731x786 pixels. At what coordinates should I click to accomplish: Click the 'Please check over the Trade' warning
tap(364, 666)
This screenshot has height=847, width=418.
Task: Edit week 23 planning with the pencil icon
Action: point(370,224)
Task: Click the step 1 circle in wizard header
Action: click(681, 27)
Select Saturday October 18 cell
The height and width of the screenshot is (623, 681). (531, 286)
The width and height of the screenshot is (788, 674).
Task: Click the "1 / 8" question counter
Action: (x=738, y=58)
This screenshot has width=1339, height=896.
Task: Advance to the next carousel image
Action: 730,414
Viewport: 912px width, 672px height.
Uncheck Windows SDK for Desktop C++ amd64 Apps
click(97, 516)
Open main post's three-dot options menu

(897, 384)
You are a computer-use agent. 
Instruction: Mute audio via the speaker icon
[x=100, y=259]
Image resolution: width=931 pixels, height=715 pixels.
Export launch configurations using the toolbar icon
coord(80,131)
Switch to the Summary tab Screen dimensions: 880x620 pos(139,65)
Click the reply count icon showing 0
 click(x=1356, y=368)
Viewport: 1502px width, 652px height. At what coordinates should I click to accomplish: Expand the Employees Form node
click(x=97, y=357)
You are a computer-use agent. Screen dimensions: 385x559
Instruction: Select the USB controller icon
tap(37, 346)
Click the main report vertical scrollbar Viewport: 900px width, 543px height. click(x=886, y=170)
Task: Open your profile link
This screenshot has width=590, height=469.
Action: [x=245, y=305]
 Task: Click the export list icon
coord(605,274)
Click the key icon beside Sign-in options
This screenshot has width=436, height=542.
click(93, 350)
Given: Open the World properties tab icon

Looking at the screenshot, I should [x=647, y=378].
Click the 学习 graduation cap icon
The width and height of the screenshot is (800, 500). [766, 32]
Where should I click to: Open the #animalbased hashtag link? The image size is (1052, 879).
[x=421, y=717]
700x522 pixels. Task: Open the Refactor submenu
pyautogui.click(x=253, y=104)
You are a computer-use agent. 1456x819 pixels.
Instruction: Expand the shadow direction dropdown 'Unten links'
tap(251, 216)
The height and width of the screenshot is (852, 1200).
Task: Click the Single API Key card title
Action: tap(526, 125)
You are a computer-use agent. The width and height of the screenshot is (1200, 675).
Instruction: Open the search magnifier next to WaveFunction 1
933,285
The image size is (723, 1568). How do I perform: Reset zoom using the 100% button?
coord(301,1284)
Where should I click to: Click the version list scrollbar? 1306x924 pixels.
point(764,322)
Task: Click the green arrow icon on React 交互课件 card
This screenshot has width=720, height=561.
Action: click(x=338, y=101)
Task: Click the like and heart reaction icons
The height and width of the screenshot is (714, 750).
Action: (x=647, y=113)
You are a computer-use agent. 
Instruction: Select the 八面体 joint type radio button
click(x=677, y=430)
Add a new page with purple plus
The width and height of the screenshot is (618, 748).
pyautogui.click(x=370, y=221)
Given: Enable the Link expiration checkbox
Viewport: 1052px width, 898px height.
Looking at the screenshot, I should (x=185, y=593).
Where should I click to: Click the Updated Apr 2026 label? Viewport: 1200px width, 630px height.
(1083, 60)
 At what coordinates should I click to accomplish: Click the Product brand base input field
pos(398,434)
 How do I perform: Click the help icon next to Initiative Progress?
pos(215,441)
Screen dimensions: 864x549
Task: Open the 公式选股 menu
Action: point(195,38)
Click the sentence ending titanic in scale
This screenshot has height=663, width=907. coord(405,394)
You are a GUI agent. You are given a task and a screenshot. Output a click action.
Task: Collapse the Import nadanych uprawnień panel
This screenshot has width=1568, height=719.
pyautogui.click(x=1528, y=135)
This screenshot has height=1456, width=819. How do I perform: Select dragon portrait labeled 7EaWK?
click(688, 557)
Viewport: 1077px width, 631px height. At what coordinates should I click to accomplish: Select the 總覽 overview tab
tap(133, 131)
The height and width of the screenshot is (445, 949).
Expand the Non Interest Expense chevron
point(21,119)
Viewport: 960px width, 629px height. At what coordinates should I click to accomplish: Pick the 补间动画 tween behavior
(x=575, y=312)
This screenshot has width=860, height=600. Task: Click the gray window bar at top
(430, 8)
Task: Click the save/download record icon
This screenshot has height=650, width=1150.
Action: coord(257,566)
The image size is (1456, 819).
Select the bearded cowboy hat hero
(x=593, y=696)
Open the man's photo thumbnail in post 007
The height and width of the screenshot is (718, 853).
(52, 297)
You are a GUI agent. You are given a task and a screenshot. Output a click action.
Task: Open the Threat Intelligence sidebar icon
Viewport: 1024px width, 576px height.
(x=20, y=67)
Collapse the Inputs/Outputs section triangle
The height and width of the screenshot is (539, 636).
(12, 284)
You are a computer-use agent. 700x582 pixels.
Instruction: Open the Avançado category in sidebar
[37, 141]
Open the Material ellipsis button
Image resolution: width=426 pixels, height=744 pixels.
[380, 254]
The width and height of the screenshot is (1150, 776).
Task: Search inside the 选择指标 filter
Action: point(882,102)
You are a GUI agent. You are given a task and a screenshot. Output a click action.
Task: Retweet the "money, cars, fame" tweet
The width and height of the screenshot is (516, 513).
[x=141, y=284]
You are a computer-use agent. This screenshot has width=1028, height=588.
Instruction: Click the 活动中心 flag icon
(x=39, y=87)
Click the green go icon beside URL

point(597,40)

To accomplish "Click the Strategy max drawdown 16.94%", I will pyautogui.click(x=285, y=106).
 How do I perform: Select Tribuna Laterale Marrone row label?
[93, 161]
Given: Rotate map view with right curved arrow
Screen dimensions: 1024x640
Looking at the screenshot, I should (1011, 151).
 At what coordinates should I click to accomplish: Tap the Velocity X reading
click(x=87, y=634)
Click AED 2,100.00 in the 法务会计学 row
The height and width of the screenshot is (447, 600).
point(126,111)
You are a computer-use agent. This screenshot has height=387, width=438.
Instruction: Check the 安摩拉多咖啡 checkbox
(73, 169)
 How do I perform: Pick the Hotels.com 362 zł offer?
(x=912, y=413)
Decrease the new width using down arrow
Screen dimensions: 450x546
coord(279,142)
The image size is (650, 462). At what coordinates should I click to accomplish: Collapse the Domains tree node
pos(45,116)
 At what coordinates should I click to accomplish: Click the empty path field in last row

→ **Exercise instructions**: Set down the records above once more, exactly as they stand.

→ **Reply**:
731x786 pixels. At what coordinates should I click to accomplish: Click the 'Please check over the Trade' warning
tap(364, 666)
This screenshot has height=847, width=418.
Task: Edit week 23 planning with the pencil icon
Action: point(370,224)
Task: Click the step 1 circle in wizard header
Action: click(681, 27)
Select Saturday October 18 cell
The height and width of the screenshot is (623, 681). (531, 286)
The width and height of the screenshot is (788, 674).
Task: Click the "1 / 8" question counter
Action: (x=738, y=58)
This screenshot has width=1339, height=896.
Task: Advance to the next carousel image
Action: 730,414
Viewport: 912px width, 672px height.
Uncheck Windows SDK for Desktop C++ amd64 Apps
click(97, 516)
Open main post's three-dot options menu

(897, 384)
You are a computer-use agent. 
Instruction: Mute audio via the speaker icon
[x=100, y=259]
Image resolution: width=931 pixels, height=715 pixels.
Export launch configurations using the toolbar icon
coord(80,131)
Switch to the Summary tab Screen dimensions: 880x620 pos(139,65)
Click the reply count icon showing 0
 click(x=1356, y=368)
Viewport: 1502px width, 652px height. At what coordinates should I click to accomplish: Expand the Employees Form node
click(x=97, y=357)
You are a computer-use agent. Screen dimensions: 385x559
Instruction: Select the USB controller icon
tap(37, 346)
Click the main report vertical scrollbar Viewport: 900px width, 543px height. click(x=886, y=170)
Task: Open your profile link
This screenshot has width=590, height=469.
Action: [x=245, y=305]
 Task: Click the export list icon
coord(605,274)
Click the key icon beside Sign-in options
This screenshot has width=436, height=542.
click(93, 350)
Given: Open the World properties tab icon

Looking at the screenshot, I should [x=647, y=378].
Click the 学习 graduation cap icon
The width and height of the screenshot is (800, 500). [766, 32]
Where should I click to: Open the #animalbased hashtag link? The image size is (1052, 879).
[x=421, y=717]
700x522 pixels. Task: Open the Refactor submenu
pyautogui.click(x=253, y=104)
You are a computer-use agent. 1456x819 pixels.
Instruction: Expand the shadow direction dropdown 'Unten links'
tap(251, 216)
The height and width of the screenshot is (852, 1200).
Task: Click the Single API Key card title
Action: tap(526, 125)
You are a computer-use agent. The width and height of the screenshot is (1200, 675).
Instruction: Open the search magnifier next to WaveFunction 1
933,285
The image size is (723, 1568). How do I perform: Reset zoom using the 100% button?
coord(301,1284)
Where should I click to: Click the version list scrollbar? 1306x924 pixels.
point(764,322)
Task: Click the green arrow icon on React 交互课件 card
This screenshot has width=720, height=561.
Action: click(x=338, y=101)
Task: Click the like and heart reaction icons
The height and width of the screenshot is (714, 750).
Action: (x=647, y=113)
You are a computer-use agent. 
Instruction: Select the 八面体 joint type radio button
click(x=677, y=430)
Add a new page with purple plus
The width and height of the screenshot is (618, 748).
pyautogui.click(x=370, y=221)
Given: Enable the Link expiration checkbox
Viewport: 1052px width, 898px height.
Looking at the screenshot, I should (x=185, y=593).
Where should I click to: Click the Updated Apr 2026 label? Viewport: 1200px width, 630px height.
(1083, 60)
 At what coordinates should I click to accomplish: Click the Product brand base input field
pos(398,434)
 How do I perform: Click the help icon next to Initiative Progress?
pos(215,441)
Screen dimensions: 864x549
Task: Open the 公式选股 menu
Action: point(195,38)
Click the sentence ending titanic in scale
This screenshot has height=663, width=907. coord(405,394)
You are a GUI agent. You are given a task and a screenshot. Output a click action.
Task: Collapse the Import nadanych uprawnień panel
This screenshot has width=1568, height=719.
pyautogui.click(x=1528, y=135)
This screenshot has height=1456, width=819. How do I perform: Select dragon portrait labeled 7EaWK?
click(688, 557)
Viewport: 1077px width, 631px height. At what coordinates should I click to accomplish: Select the 總覽 overview tab
tap(133, 131)
The height and width of the screenshot is (445, 949).
Expand the Non Interest Expense chevron
point(21,119)
Viewport: 960px width, 629px height. At what coordinates should I click to accomplish: Pick the 补间动画 tween behavior
(x=575, y=312)
This screenshot has width=860, height=600. Task: Click the gray window bar at top
(430, 8)
Task: Click the save/download record icon
This screenshot has height=650, width=1150.
Action: coord(257,566)
The image size is (1456, 819).
Select the bearded cowboy hat hero
(x=593, y=696)
Open the man's photo thumbnail in post 007
The height and width of the screenshot is (718, 853).
(52, 297)
You are a GUI agent. You are given a task and a screenshot. Output a click action.
Task: Open the Threat Intelligence sidebar icon
Viewport: 1024px width, 576px height.
(x=20, y=67)
Collapse the Inputs/Outputs section triangle
The height and width of the screenshot is (539, 636).
(12, 284)
You are a computer-use agent. 700x582 pixels.
Instruction: Open the Avançado category in sidebar
[37, 141]
Open the Material ellipsis button
Image resolution: width=426 pixels, height=744 pixels.
[380, 254]
The width and height of the screenshot is (1150, 776).
Task: Search inside the 选择指标 filter
Action: point(882,102)
You are a GUI agent. You are given a task and a screenshot. Output a click action.
Task: Retweet the "money, cars, fame" tweet
The width and height of the screenshot is (516, 513).
[x=141, y=284]
You are a computer-use agent. This screenshot has width=1028, height=588.
Instruction: Click the 活动中心 flag icon
(x=39, y=87)
Click the green go icon beside URL

point(597,40)

To accomplish "Click the Strategy max drawdown 16.94%", I will pyautogui.click(x=285, y=106).
 How do I perform: Select Tribuna Laterale Marrone row label?
[93, 161]
Given: Rotate map view with right curved arrow
Screen dimensions: 1024x640
Looking at the screenshot, I should (1011, 151).
 At what coordinates should I click to accomplish: Tap the Velocity X reading
click(x=87, y=634)
Click AED 2,100.00 in the 法务会计学 row
The height and width of the screenshot is (447, 600).
point(126,111)
You are a computer-use agent. This screenshot has height=387, width=438.
Instruction: Check the 安摩拉多咖啡 checkbox
(73, 169)
 How do I perform: Pick the Hotels.com 362 zł offer?
(x=912, y=413)
Decrease the new width using down arrow
Screen dimensions: 450x546
coord(279,142)
The image size is (650, 462). At what coordinates should I click to accomplish: Collapse the Domains tree node
pos(45,116)
 At what coordinates should I click to accomplish: Click the empty path field in last row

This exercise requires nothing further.